Следующую песенку она исполнила двумя голосами.
Одну строчку Роузи произносила, имитируя, как могла, голос отца О’Молли, а другую – писклявым дискантом:
«Отче! Прости! Кота я убила». -
«Будешь за это в геенне гореть!» -
«Но он протестантом был нечестивым». -
«Нет в том греха, дочка! Аминь!»
– Смешно? – глянув на Энни, спросила Роузи и широко улыбнулась.
При виде улыбки подруги она подумала: «Вот засада!»
Когда они вернулись в район Пятнадцати улиц, Роузи пошла по своим делам, а Энни с пустой корзиной направилась домой. Ни пенни, ни куска торта! Ей даже не отдали деньги за стирку белья. Женщины не было дома, и постиранное белье пришлось оставить на пороге.
Энни скучно было возвращаться домой одной.
Девочка поставила корзину в прачечную и неохотно поплелась в дом.
– Что? Деньги не принесла? – спросила Кейт, когда Энни сказала ей, что хозяйки не было дома.
Мать тяжело опустилась на стул и медленно забарабанила пальцами по доскам столешницы. Энни села на коврик и уставилась в огонь камина.
«Я ни о чем не стану его просить, – подумала Кейт. – Я сделаю все, что угодно, но не стану его просить…»
Она понимала, что напугана, но не имела душевных сил бороться со своим страхом.
Деньги, которые Тим приносил домой, старик имел привычку швырять на кровать Сары, но последние две недели он вообще ничего не отдавал из своих заработков.
Когда его жена спросила, в чем дело, Тим пробурчал в ответ:
– На что они тебе?

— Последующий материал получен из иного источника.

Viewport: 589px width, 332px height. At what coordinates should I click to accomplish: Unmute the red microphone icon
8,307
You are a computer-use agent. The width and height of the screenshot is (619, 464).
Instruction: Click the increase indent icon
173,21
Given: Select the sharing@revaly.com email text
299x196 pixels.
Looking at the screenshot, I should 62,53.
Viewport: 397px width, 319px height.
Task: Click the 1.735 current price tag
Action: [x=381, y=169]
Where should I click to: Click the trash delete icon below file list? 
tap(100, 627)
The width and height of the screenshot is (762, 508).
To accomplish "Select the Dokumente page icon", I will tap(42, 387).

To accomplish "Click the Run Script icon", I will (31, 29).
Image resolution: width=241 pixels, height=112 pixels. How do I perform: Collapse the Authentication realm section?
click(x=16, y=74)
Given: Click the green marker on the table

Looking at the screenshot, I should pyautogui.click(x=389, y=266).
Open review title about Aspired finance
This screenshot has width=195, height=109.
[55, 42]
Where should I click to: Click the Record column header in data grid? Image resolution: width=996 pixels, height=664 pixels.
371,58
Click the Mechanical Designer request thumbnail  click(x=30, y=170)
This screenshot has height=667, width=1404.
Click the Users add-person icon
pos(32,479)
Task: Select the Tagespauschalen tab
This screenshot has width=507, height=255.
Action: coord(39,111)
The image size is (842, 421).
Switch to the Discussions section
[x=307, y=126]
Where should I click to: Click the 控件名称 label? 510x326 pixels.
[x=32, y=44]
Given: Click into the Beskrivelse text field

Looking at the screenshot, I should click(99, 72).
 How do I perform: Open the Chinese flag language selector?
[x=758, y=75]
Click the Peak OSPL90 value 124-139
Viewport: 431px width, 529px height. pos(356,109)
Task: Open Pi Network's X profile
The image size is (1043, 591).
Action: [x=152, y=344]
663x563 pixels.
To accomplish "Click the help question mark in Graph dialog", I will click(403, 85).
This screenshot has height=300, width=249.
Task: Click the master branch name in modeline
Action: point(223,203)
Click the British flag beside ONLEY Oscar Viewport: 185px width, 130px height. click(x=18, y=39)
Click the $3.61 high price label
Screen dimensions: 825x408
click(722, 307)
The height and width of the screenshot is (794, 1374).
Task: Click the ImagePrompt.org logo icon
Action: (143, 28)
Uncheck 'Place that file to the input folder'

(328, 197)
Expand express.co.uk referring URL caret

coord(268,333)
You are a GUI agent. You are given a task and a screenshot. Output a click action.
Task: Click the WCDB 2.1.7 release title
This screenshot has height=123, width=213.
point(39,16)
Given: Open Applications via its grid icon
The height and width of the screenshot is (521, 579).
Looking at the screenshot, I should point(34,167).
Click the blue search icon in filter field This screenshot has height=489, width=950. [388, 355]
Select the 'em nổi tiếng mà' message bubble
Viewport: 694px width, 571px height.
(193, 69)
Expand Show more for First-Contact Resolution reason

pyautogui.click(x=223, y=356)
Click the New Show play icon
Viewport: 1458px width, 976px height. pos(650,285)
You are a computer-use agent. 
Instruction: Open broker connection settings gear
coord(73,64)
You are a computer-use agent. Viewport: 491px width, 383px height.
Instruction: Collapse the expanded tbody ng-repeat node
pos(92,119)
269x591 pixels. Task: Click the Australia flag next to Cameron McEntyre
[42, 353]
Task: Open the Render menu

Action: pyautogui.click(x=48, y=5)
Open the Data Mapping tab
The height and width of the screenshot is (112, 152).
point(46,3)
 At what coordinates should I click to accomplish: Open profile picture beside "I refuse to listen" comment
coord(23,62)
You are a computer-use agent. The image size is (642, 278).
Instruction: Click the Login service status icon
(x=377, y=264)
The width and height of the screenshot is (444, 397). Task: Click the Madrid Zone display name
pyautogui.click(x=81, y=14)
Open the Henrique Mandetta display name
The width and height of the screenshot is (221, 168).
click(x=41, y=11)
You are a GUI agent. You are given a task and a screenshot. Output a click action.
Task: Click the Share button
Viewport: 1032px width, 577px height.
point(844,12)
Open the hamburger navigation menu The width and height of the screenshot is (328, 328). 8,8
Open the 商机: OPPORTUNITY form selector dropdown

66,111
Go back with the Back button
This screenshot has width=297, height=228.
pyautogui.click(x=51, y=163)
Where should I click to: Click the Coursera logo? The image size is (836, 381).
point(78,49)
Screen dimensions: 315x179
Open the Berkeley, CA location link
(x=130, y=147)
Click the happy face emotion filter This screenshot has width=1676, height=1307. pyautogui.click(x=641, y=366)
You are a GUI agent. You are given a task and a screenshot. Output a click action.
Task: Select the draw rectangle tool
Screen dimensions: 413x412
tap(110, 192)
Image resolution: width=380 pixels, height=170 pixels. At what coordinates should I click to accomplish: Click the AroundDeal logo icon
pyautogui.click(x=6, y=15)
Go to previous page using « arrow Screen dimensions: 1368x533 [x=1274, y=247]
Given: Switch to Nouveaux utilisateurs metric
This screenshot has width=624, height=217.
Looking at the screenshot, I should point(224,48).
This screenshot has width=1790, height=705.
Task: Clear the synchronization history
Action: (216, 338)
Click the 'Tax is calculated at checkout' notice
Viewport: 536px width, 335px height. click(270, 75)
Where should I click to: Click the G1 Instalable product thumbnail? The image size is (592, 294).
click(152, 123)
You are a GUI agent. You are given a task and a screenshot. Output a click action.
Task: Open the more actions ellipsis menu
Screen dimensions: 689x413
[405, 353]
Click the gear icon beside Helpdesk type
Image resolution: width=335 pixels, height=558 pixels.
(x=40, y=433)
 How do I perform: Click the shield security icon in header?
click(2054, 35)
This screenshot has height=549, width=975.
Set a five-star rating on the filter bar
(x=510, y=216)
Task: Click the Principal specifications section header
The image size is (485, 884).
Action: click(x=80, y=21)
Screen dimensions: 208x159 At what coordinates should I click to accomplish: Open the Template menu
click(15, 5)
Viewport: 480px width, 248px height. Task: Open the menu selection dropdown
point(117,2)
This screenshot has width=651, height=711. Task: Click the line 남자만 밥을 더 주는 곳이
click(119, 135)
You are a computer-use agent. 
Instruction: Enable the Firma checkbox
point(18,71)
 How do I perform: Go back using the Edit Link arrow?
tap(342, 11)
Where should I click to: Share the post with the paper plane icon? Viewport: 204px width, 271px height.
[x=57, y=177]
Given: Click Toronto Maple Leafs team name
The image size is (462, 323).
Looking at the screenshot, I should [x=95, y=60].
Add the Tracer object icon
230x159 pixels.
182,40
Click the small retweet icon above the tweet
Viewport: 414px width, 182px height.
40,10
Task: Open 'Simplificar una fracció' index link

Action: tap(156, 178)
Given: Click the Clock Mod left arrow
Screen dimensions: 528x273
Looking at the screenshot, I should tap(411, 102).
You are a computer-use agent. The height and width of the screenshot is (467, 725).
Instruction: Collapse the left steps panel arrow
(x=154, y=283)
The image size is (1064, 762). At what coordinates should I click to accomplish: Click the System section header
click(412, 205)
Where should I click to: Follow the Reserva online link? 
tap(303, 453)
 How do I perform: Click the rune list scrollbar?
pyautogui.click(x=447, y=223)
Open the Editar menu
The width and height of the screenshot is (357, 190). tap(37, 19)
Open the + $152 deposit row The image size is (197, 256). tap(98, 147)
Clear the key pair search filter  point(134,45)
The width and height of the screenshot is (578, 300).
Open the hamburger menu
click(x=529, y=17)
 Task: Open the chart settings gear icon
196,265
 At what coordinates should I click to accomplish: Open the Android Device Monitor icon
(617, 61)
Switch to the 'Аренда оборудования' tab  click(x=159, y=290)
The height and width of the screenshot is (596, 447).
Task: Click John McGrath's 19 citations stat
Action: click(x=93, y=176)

Кто содержит дом?
Затем он подошел к Кейт и молча протянул ей деньги. Его глаза шарили по телу дочери.
Ошарашенная Кейт приняла деньги, посмотрела в глаза отцу, и ее накрыла новая волна ужаса перед этим человеком. Ей стало стыдно.
На прошлой неделе он ждал, что дочь подойдет и попросит у него деньги, но Кейт молчала. Тогда Тим пошел и пропил их. Старик ждал, а в доме тем временем не было ни пенни…
Поднявшись по лестнице, Кейт вошла в свою комнату, открыла выдвижной ящик комода и взяла оттуда маленькую картонную коробочку. Часы-браслет были единственным подарком Родни. Кроме них у нее оставались только его письма. Все эти месяцы постепенного сползания в нужду Кейт одну за другой заложила все свои ценные вещи, и теперь пришло время подарка любимого.
Кейт нежно прикоснулась кончиками пальцев к браслету.
«Родни! Родни! Ты ведь не умер? Ты не имеешь права умереть! Ты не должен умирать!»